The implications from a property insurance perspective at local level are obvious. To facilitate local recovery efforts, the local authorities will need to participate with local insurers and international reinsurers to adopt a speedy and efficient mechanism for administering, adjusting and resolving huge volumes of claims. The establishment of the dedicated Canterbury Earthquakes Tribunal in New Zealand following the 2011 Christchurch earthquakes may provide a model.
Parallels might also be drawn with the 2011 Thai floods, which were the most severe on record, with an estimated $12bn of insured losses, including a number of substantial commercial combined property/BI losses. A significant proportion of those losses was (re)insured into the London market, meaning that UK loss adjusters and claims handlers were engaged in the claims process from the outset, and the consequent reinsurance and retrocession litigation over aggregation of losses continued for several years after the floods had receded. Cases such as Tokyo Marine v Novae and the more recent decision in the Covid BI context of Stonegate v MS Amlin (currently under appeal) may well come under further scrutiny in the context of aggregation of Turkish earthquake claims.

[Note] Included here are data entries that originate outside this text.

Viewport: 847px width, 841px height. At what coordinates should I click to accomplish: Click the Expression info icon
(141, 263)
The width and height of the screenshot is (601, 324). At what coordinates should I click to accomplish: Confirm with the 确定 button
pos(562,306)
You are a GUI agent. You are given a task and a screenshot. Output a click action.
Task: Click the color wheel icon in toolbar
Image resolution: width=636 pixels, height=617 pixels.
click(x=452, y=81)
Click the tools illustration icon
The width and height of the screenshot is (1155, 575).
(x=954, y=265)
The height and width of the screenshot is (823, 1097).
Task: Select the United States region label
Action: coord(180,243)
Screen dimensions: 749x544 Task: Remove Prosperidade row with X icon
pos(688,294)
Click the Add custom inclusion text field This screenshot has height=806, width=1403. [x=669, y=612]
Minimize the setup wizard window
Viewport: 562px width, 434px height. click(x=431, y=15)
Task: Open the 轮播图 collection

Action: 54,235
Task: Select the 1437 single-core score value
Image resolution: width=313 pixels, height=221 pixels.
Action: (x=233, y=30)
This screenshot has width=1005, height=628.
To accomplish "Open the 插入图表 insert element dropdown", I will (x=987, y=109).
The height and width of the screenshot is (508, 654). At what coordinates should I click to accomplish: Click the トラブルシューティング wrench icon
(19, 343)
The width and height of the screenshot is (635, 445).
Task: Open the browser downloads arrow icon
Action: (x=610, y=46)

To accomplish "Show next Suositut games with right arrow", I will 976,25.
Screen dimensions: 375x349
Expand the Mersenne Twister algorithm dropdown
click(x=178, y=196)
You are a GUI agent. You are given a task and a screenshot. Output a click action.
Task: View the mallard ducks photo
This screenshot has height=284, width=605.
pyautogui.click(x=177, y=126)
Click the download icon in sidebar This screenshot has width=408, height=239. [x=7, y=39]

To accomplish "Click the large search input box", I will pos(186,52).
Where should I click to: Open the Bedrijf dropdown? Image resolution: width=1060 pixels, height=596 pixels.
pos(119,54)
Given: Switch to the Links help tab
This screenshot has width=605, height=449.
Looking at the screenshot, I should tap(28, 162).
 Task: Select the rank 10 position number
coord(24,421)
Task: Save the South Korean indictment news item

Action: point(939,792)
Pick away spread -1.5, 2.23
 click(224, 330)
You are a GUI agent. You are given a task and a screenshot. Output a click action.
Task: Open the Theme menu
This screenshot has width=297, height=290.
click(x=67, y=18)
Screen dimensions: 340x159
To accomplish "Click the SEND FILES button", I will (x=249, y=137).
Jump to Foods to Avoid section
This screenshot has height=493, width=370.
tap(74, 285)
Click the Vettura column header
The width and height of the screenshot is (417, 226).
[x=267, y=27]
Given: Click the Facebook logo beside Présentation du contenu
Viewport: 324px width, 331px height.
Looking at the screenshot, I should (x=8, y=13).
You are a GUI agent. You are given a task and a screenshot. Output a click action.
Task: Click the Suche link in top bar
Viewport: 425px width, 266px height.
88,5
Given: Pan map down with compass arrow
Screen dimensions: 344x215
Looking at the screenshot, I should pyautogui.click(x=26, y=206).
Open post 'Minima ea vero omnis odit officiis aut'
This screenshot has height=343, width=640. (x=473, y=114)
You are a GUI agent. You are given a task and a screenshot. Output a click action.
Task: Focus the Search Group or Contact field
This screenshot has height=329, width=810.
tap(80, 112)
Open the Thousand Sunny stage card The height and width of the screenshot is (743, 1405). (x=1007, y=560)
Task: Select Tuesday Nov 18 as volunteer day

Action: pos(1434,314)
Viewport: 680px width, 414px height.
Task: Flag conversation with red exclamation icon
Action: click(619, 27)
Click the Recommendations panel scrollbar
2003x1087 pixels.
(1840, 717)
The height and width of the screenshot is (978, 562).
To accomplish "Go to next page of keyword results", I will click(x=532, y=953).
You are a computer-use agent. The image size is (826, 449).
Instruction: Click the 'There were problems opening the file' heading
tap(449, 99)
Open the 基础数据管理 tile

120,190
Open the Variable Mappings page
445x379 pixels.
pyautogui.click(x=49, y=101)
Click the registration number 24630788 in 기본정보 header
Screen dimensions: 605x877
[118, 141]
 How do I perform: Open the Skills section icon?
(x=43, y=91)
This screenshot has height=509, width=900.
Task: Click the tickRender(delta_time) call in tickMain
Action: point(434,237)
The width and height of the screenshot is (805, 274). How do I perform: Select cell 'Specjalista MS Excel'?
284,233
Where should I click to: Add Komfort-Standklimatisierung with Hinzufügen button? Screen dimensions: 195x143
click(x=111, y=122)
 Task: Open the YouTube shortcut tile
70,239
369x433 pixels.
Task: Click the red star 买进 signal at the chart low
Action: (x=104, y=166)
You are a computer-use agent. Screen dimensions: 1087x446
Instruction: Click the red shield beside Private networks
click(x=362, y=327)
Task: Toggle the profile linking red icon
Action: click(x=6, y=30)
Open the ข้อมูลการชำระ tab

Amid allegations of widespread negligence and corruption in the design, construction and inspection of buildings that failed to meet local standards, it is also likely that liability coverages, including professional indemnity and director’s and officer’s insurance (D&O), will be engaged. Arguments over who is at fault and liable to meet the losses caused will likely take many years to resolve.
As the world continues to grapple with a series of overlapping and interlinked geopolitical challenges, the economic consequences will continue to surface in London’s global insurance market. Some commentators might view the accompanying rise in insurance coverage litigation in the English courts as a cause for concern for policyholders, but the fact is that novel and emerging risks require insurers to issue innovative insurance products that carry an inherent degree of uncertainty in their application.
Conducted sensibly and responsibly on both sides, litigation in the English courts can be an effective mechanism to clarify to policyholders and the insurance market the exact nature and extent of coverage provided under untested policies or clauses. London’s insurance market is therefore fortunate to have access to the English common law legal system as an efficient means of developing and shaping a nuanced and flexible body of insurance law without statutory intervention. In that sense, the current uptick in insurance coverage litigation is perhaps welcome evidence that the system is working.